Mumford & Sons: Wilder MindMusic Reviews Mumford & Sons
If you look at Mumford & Sons’ Facebook page these days, it clearly states, “Genre: Rock.” It may not actually be a new development editorially, but sonically, that sentiment sounds about right on the British group’s third album, Wilder Mind. It’s a strange evolution for Marcus Mumford and the lads, who spawned a movement of folk, bluegrass and Anglicized Americana suitable for mass-consumption with 2007’s Sigh No More. Because Wilder Mind is the type of mainstream rock record that proliferated in the late ‘90s and early 2000s—more musical and authentic than the schlock around it, but homogenous and fleeting.

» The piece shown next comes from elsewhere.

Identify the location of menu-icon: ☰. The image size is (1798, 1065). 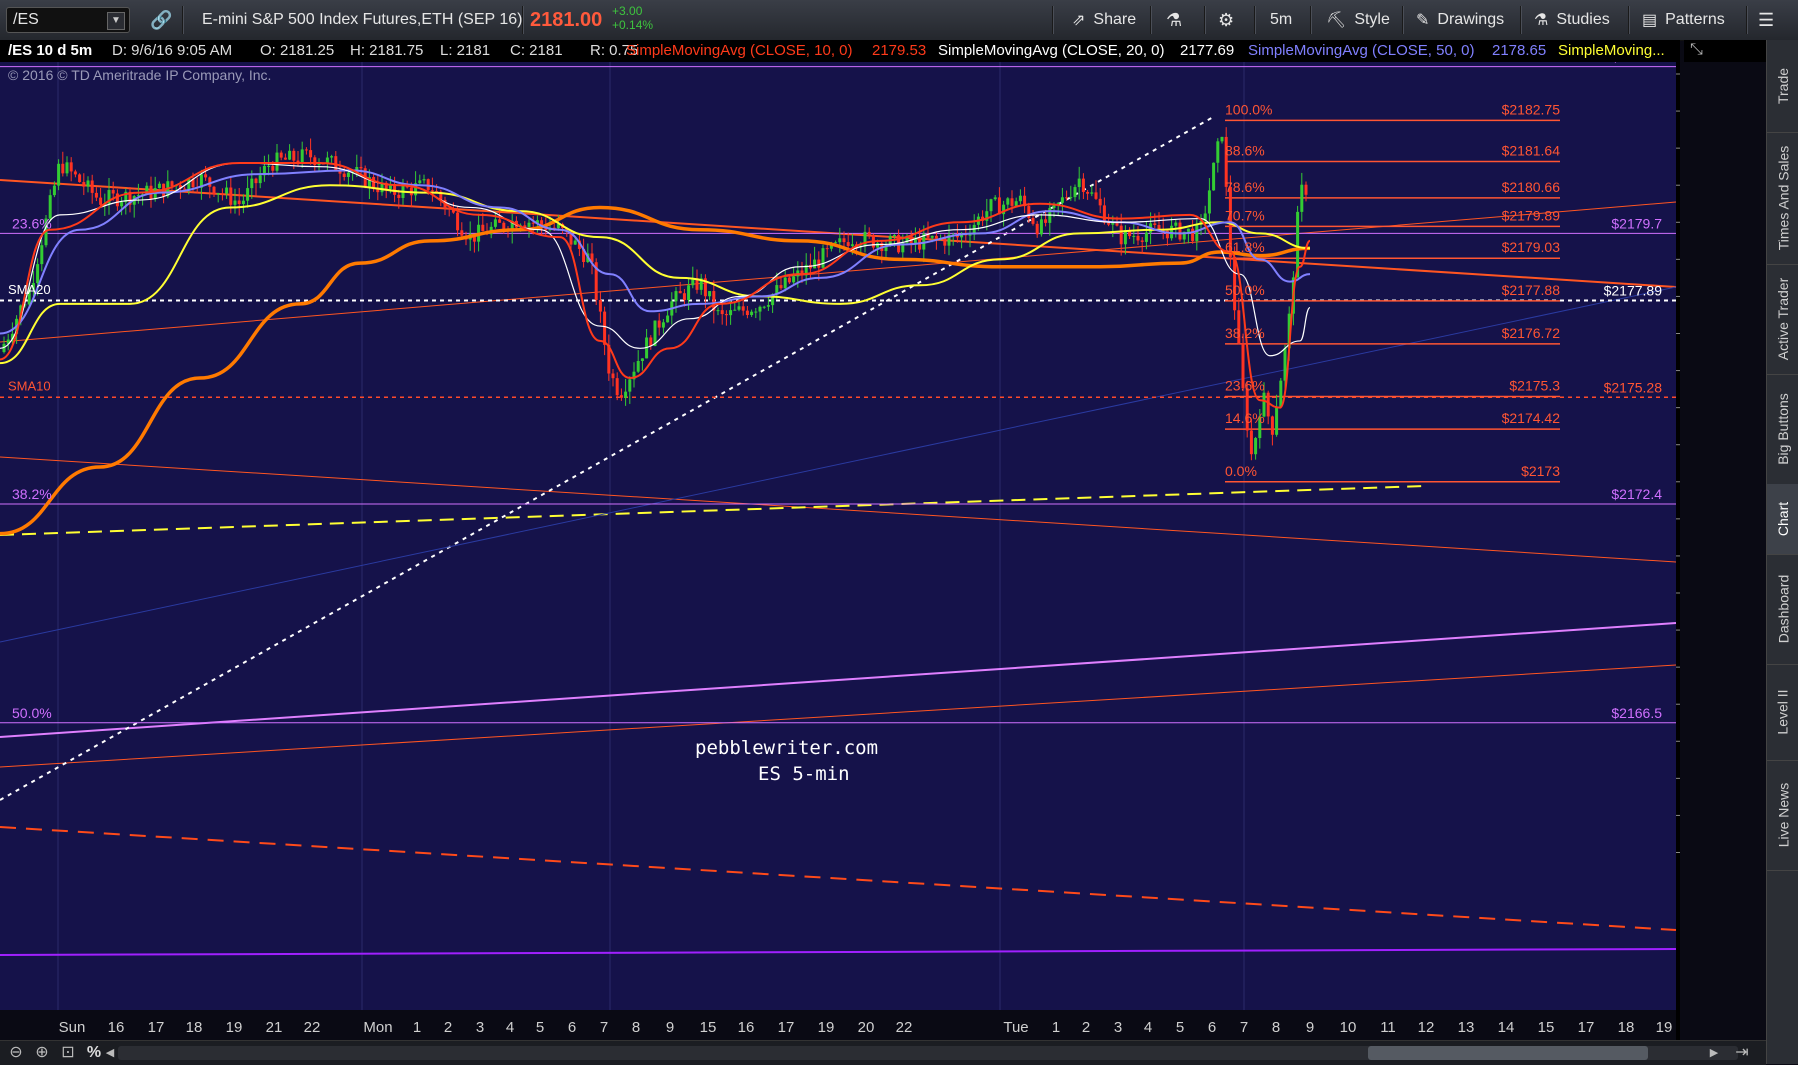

If 2012’s Babel was the effort to expand on the success of Mumford & Sons’ debut, Wilder Mind is the record a band makes to prove it isn’t pigeonholed in one style. Wilder Mind is the equivalent of the sophomore slump; it just came one album out of succession. Most notably, Winston Marshall trades his banjo for an electric guitar and Mumford himself spends more time behind a full drum kit. Plus, with The National’s Aaron Dessner behind the booth, Wilder Mind includes more electronic synths and swells (“Snake Eyes,” “Ditmas”), rather than acoustic guitar strums, upright bass slaps, and foot stomps. The band rips out guitar solos on opening track “Tompkins Square Park” and the bridge of lead single “Believe.” They harmonize less often throughout, leaving Mumford solo in the spotlight even on the most bombastic songs like “The Wolf” that sound like the Sons of olde.
The most confusing part about Wilder Mind is that Mumford & Sons had already become a mainstream act before this LP. Now, though, they just sound like they fit part.